Can you write what comes next in the essay on Hulot in Playtime, picking up after its final sentence?

----- Given passage

My slightly tongue-in-cheek investigation of Playtime identified and named units (phases) to describe regularities in how Hulot behaves. He is not inventing, but what is he doing? I wanted to be more precise than the standard view of Hulot as a bumbling innocent unleashing havoc in his world. I believe this is a mistaken view of his character, particularly in Playtime.
A potential problem with being precise – with identifying and naming units – is that others can hold you to them, test them, interrogate them. And, quite rightly, this is what my reviewers have done.
If I propose that Hulot's engagement with the world of Playtime is structured in terms of three distinguishable phases, then I am inviting a viewer to consider whether or not the examples I choose from the film actually do fulfil the functions I propose. For example, in the clip where Hulot observes the black chairs, then squeezes and sits on them, and then stands again and shrugs, it is necessary for me to prove that this fits the pattern I propose. It has been pointed out that when he stands up again to look at the chairs he is merely just 'observing' again. However, I think that his shrug signifies a different function: he is 'adapting' by literally shrugging off the absurdity of a chair that makes rude noises whenever he sits in it. Notice that the 'shrug' – the adaptation – could not precede his observation of the chairs, nor his engagement with them (by squeezing and sitting). Reaction is of a different logical type to observation and engagement. Watching carefully, we will see a similar reaction (shrugging, nodding, acknowledging, etc.) in each example explored in my video essay.
Interpretation then hinges on whether the units of the structure I propose are clearly marked or not. To help with this, I edited my video essay to include a picture-in-picture preview of each instance to show the parts of Tati's performance that I felt indicated the dynamic movement from observation to engagement to adaptation. Each reviewer noted the clarity of this editing strategy in my original video essay with reference to the 'chair' gag, so I have expanded it to my other examples. (Whether this does the trick or I am over-egging the cake is an open question.)

----------
----- Dataset excerpts

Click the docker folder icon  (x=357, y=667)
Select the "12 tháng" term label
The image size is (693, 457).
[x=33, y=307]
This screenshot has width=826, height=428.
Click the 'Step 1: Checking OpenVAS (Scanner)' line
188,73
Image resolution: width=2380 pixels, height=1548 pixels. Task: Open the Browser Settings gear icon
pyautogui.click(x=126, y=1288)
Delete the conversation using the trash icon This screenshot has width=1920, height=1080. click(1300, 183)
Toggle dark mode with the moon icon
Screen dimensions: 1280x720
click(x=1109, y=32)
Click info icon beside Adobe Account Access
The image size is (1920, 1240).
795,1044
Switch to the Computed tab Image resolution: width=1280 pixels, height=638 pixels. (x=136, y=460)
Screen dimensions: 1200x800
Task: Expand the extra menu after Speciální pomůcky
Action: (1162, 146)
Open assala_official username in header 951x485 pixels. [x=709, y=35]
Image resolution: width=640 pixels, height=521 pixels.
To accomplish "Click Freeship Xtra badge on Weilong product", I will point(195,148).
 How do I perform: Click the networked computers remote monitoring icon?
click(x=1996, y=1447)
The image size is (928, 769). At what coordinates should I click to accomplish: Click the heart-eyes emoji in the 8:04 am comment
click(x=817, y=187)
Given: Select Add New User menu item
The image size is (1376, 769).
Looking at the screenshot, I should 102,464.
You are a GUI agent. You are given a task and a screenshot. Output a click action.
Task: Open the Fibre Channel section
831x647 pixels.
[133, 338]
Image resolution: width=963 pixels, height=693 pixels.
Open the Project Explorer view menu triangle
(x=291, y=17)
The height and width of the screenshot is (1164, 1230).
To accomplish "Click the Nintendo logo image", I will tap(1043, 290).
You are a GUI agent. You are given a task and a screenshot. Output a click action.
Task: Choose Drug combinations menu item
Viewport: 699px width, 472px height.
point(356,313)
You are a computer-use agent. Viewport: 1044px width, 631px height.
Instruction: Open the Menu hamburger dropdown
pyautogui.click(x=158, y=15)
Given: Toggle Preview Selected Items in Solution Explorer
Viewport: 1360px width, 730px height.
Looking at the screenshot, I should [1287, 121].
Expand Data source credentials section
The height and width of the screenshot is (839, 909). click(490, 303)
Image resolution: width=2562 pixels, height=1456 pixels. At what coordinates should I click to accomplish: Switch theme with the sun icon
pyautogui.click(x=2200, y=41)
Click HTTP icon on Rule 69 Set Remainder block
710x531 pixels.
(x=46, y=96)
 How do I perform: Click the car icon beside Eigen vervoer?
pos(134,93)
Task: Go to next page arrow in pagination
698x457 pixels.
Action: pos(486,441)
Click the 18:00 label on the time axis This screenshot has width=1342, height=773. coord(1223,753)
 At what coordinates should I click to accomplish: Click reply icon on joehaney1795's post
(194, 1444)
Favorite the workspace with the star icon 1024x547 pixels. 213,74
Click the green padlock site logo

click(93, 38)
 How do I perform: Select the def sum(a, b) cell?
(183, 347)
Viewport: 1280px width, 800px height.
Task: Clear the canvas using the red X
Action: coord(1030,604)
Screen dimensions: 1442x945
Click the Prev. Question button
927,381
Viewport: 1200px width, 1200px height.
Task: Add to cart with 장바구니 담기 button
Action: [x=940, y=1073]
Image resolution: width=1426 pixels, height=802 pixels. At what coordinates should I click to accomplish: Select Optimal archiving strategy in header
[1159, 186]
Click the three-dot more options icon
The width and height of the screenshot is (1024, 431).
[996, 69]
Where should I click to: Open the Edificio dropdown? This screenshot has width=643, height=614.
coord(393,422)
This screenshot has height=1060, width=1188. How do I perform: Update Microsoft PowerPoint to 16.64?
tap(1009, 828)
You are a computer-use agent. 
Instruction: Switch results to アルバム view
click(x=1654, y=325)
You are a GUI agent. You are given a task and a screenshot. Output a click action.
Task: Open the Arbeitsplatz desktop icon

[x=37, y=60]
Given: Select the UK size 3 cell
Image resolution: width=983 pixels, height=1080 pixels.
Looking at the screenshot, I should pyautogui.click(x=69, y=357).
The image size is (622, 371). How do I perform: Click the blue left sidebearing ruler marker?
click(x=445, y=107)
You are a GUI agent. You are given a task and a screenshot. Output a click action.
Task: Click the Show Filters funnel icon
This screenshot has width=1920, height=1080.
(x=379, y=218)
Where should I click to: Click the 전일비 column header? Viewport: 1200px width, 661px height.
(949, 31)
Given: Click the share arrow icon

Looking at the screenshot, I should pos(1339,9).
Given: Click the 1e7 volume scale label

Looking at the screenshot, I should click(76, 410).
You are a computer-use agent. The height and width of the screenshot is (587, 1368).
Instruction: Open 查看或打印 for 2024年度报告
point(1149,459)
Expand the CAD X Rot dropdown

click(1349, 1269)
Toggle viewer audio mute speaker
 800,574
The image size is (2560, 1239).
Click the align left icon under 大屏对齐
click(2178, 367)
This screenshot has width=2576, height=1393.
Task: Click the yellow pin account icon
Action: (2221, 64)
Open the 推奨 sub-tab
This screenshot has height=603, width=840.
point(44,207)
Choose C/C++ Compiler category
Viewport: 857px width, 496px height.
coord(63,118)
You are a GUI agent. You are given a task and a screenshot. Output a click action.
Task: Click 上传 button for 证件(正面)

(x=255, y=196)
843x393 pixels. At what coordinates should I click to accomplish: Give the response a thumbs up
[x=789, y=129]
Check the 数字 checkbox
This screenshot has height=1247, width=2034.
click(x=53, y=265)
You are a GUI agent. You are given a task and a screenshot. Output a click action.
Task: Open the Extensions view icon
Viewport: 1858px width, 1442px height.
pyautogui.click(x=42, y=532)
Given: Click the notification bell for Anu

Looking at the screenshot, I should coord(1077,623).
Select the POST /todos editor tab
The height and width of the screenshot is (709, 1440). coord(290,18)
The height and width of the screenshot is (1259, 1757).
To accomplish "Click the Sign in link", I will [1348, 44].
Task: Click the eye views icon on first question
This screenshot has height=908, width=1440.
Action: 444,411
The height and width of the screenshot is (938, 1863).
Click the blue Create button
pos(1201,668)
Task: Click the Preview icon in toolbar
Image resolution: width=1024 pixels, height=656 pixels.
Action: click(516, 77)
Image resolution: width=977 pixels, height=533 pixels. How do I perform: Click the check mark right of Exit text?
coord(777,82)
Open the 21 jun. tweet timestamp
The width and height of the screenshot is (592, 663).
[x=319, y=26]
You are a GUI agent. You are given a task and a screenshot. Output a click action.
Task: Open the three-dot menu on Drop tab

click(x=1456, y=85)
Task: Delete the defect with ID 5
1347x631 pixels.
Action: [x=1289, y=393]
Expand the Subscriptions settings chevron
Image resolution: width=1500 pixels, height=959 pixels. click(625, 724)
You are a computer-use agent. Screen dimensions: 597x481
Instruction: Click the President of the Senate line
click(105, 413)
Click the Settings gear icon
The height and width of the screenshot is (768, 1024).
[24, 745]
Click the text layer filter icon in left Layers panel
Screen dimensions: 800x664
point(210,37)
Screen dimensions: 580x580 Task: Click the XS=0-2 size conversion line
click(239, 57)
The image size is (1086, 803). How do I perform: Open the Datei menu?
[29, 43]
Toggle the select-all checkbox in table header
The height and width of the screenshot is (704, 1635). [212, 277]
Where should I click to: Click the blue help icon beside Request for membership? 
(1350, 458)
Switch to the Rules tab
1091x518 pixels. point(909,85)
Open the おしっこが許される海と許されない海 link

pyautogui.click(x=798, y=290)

----------

_Response for this exercise_
Another point that came up with reviewers was the relationship between the structure I propose for Hulot's behaviour (observe – engage – react) and the narrative structure of film in general (exposition - rising action - resolution). This is a very interesting question and one that is particularly challenging when posed of a film like Playtime. The film is episodic: this happens, then that happens, then something else happens, etc. Any sense of narrative development in the sequence of events relies more on differences in degree (repetition and amplification events) rather than differences in kind (exposition versus complicating versus resolving events). The narrative of Playtime advances through parataxis rather than hypotaxis. The world and the characters are really roughly the same at the end as they were at the beginning. Hulot is hardly a protagonist who faces some life-altering experience at some climactic moment. I would argue that this 'flat' narrative structure requires other devices for giving shape to the film and for shaping a narrative experience for the viewer. One such device is the durable structure of Hulot's habitus: his repeated sensing (observing), diving in (engaging), and acknowledging consequences (adapting) provides the viewer with a coherent exemplar of the comic corrective: a way of acknowledging that how we experience our world is at least partially a consequence of how we frame it. Hulot shows us that the world is paradoxical – that things simultaneously are/are not what they seem and that attending to world (observing), getting involved (engaging), and embracing paradox (adapting) is one – quite humorous and delightful – way of structuring experience whether that experience be watching Playtime or our quotidian experience of the often equally absurd world beyond the cinema. After all, as Tati reminds us: “What happened to him can happen to everybody.”
Works Cited:
• Bourdieu, Pierre. 1990. The Logic of Practice. Cambridge: Polity Press.
• Cardullo, Bert. 2011. “Comedy Belongs to Everybody. An Interview with Jacques Tati.” in World Directors in Dialogue: Conversations on Cinema. The Scarecrow Press, Inc.: Toronto.
• Chion, Michel. 2003. The Films of Jacques Tati. Guernica Editions Inc.: Toronto.
• Stillar, Glenn. 1998. Analyzing Everyday Texts: Discourse, Rhetoric, and Social Perspectives. Thousand Oaks, California: Sage.
• Interview with Jacques Tati (Savoy Hotel, London, 1977). Retrieved January 15, 2015.
Reviews
Review by Miklos Kiss
Glenn Stillar’s videographic work, Observe-Engage-Adapt: Hulot’s Method, is an analytical thesis video that brings home its research point by combining a supercut scene selection of Jacques Tati’s Playtime with excerpts from two interviews with the director, used as guiding voice-overs and as written quotes between visual examples. The video’s thesis claims a pattern-like recurrence in Monsieur Hulot’s habitus towards the architecturally and socially challenging affordances of Tati’s Modernity. Hulot’s obsessive-repetitive act lends itself to the obsessive-repetitive montage technique of the supercut genre. Such densified presentation, in the hands of a media literate scholar, can go beyond a mere catalogue of an idea, and form “an independent, autonomous, singular form” of a truly creative and original concept (as Stillar quotes Cristina Álvarez López).
Considering the chosen communicative mode of the essay, the most pressing questions seem to be the following: (1) Did Stillar’s work move from the ideational to the conceptual? (2) What is the hierarchy between the audiovisual and the textual in terms of communicating the research outcomes? (3) What does the audiovisual presentation add to the communication of Stillar’s point/thesis (beyond being obviously helpful in facilitating his practice-led research method)?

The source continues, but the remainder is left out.